In 1954 (9 years after the end of the Second World War) the last residential pupil left to go into foster care. During 1948, the ‘Children Act’ placed family care at the centre of everything to make sure children’s emotional needs were prioritised and catered for up to a standard set by governmental authorities nationwide.

In 2004, fifty years after placing its final ‘foundling’ into foster care, the museum opened its doors to the public!

Anyone interested could learn about the history of the building, and how the care sector more widely has evolved over the past couple of centuries.

While we were down in London, we thought it would be an amazing experience for all of us, to learn how care has evolved and to further understand the system that we all grew up in.


How many celebrities can you spot on these walls?

At first, we went into a room that was covered in names of celebrities, movie figures and movie animation characters that have been in care during their life. There were a lot of names that popped out to me but the main one for me was ‘Simba’ from The Lion King. Anybody that knows me, knows I have this pure hearted love for that movie.

I never saw Simba as a Care Experienced lion and now I love the movie even more. 

As we walked around England’s capital, absorbing its rich history, we learned so much about the past, about what was happening hundreds of years ago, literally right where we stood.
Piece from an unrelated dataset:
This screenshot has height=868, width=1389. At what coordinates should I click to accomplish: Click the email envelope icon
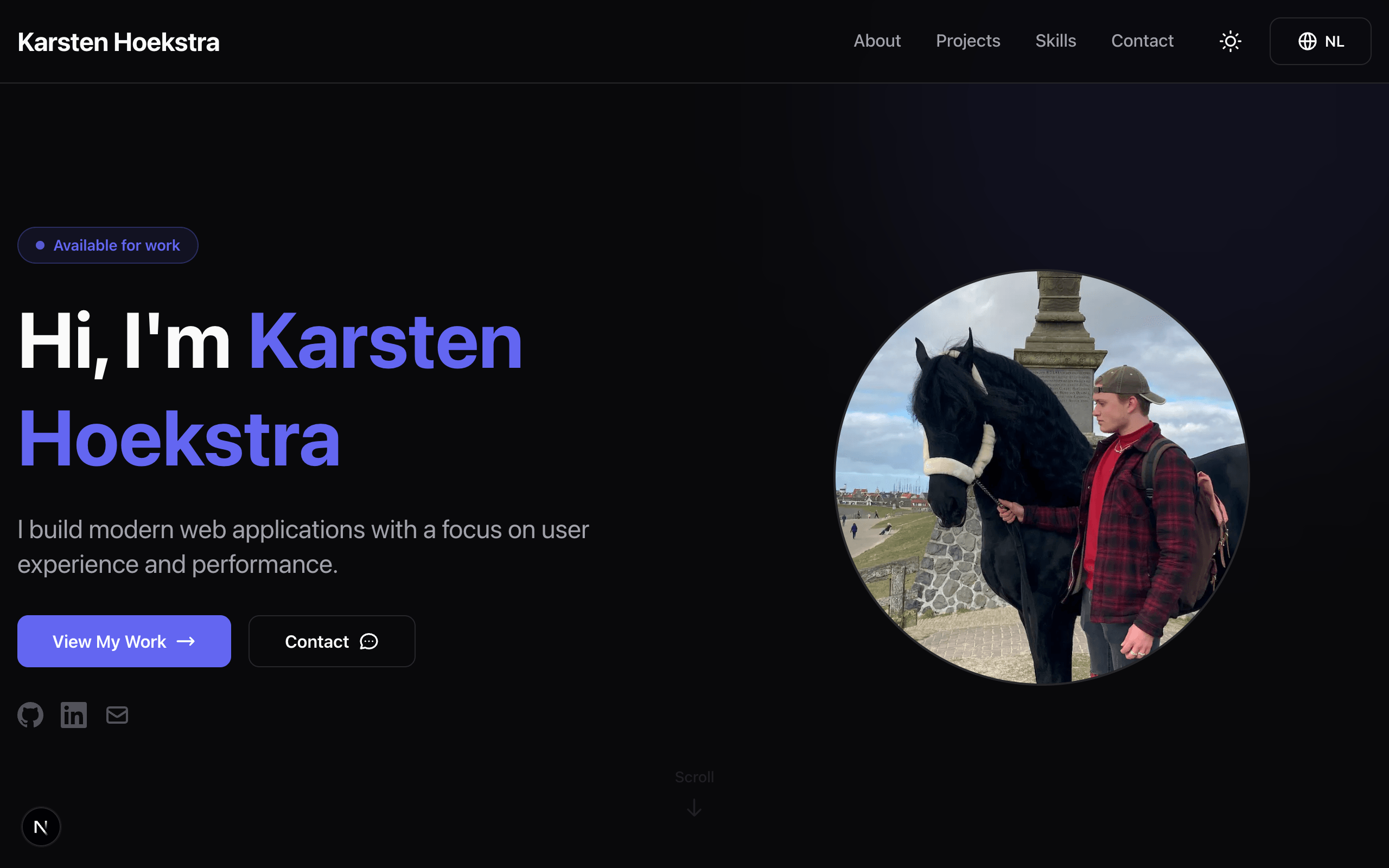[x=117, y=714]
Although it was good to see its many improvements, it was also really sobering to recognise that we are still hearing similar stories now to those that we, as a society, were witnessing 90-100 years ago.

Overall, it was an extremely educational and personally enriching journey, one which I am glad I went on. I am hopeful that the challenging issues that we are still experiencing or witnessing today in the care system exist only as history in the future.